> [Task instructions]:
Print out every record exactly as it appears.

======

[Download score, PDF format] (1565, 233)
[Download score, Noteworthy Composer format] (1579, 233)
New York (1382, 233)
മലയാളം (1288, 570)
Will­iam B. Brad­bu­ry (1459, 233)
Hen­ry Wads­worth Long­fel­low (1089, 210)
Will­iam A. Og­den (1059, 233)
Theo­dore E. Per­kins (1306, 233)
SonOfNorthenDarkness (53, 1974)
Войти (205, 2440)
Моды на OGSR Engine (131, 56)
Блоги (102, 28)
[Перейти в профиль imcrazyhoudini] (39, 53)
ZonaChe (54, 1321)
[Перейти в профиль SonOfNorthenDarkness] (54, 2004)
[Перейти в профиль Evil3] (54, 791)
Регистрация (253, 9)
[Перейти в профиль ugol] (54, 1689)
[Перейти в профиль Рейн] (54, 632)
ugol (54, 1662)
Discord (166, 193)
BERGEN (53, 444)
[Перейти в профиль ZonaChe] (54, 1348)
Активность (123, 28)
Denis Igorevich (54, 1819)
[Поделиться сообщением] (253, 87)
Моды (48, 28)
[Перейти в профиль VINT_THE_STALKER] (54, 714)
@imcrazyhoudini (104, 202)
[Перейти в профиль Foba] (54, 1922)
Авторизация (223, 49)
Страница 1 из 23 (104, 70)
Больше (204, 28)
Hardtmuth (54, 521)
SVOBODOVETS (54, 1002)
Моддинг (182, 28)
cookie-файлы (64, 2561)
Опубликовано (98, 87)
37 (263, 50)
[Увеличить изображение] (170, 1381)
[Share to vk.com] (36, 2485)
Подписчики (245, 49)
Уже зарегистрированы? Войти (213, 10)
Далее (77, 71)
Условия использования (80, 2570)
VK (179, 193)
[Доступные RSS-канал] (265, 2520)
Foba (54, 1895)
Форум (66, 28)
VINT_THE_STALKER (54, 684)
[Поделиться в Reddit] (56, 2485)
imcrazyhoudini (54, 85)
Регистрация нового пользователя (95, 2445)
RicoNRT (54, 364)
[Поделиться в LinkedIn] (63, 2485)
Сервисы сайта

======

> [Reply to the task]:
[Download score, PDF format] (1565, 233)
[Download score, Noteworthy Composer format] (1579, 233)
New York (1382, 233)
മലയാളം (1288, 570)
Will­iam B. Brad­bu­ry (1459, 233)
Hen­ry Wads­worth Long­fel­low (1089, 210)
Will­iam A. Og­den (1059, 233)
Theo­dore E. Per­kins (1306, 233)
SonOfNorthenDarkness (53, 1974)
Войти (205, 2440)
Моды на OGSR Engine (131, 56)
Блоги (102, 28)
[Перейти в профиль imcrazyhoudini] (39, 53)
ZonaChe (54, 1321)
[Перейти в профиль SonOfNorthenDarkness] (54, 2004)
[Перейти в профиль Evil3] (54, 791)
Регистрация (253, 9)
[Перейти в профиль ugol] (54, 1689)
[Перейти в профиль Рейн] (54, 632)
ugol (54, 1662)
Discord (166, 193)
BERGEN (53, 444)
[Перейти в профиль ZonaChe] (54, 1348)
Активность (123, 28)
Denis Igorevich (54, 1819)
[Поделиться сообщением] (253, 87)
Моды (48, 28)
[Перейти в профиль VINT_THE_STALKER] (54, 714)
@imcrazyhoudini (104, 202)
[Перейти в профиль Foba] (54, 1922)
Авторизация (223, 49)
Страница 1 из 23 (104, 70)
Больше (204, 28)
Hardtmuth (54, 521)
SVOBODOVETS (54, 1002)
Моддинг (182, 28)
cookie-файлы (64, 2561)
Опубликовано (98, 87)
37 (263, 50)
[Увеличить изображение] (170, 1381)
[Share to vk.com] (36, 2485)
Подписчики (245, 49)
Уже зарегистрированы? Войти (213, 10)
Далее (77, 71)
Условия использования (80, 2570)
VK (179, 193)
[Доступные RSS-канал] (265, 2520)
Foba (54, 1895)
Форум (66, 28)
VINT_THE_STALKER (54, 684)
[Поделиться в Reddit] (56, 2485)
imcrazyhoudini (54, 85)
Регистрация нового пользователя (95, 2445)
RicoNRT (54, 364)
[Поделиться в LinkedIn] (63, 2485)
Сервисы сайта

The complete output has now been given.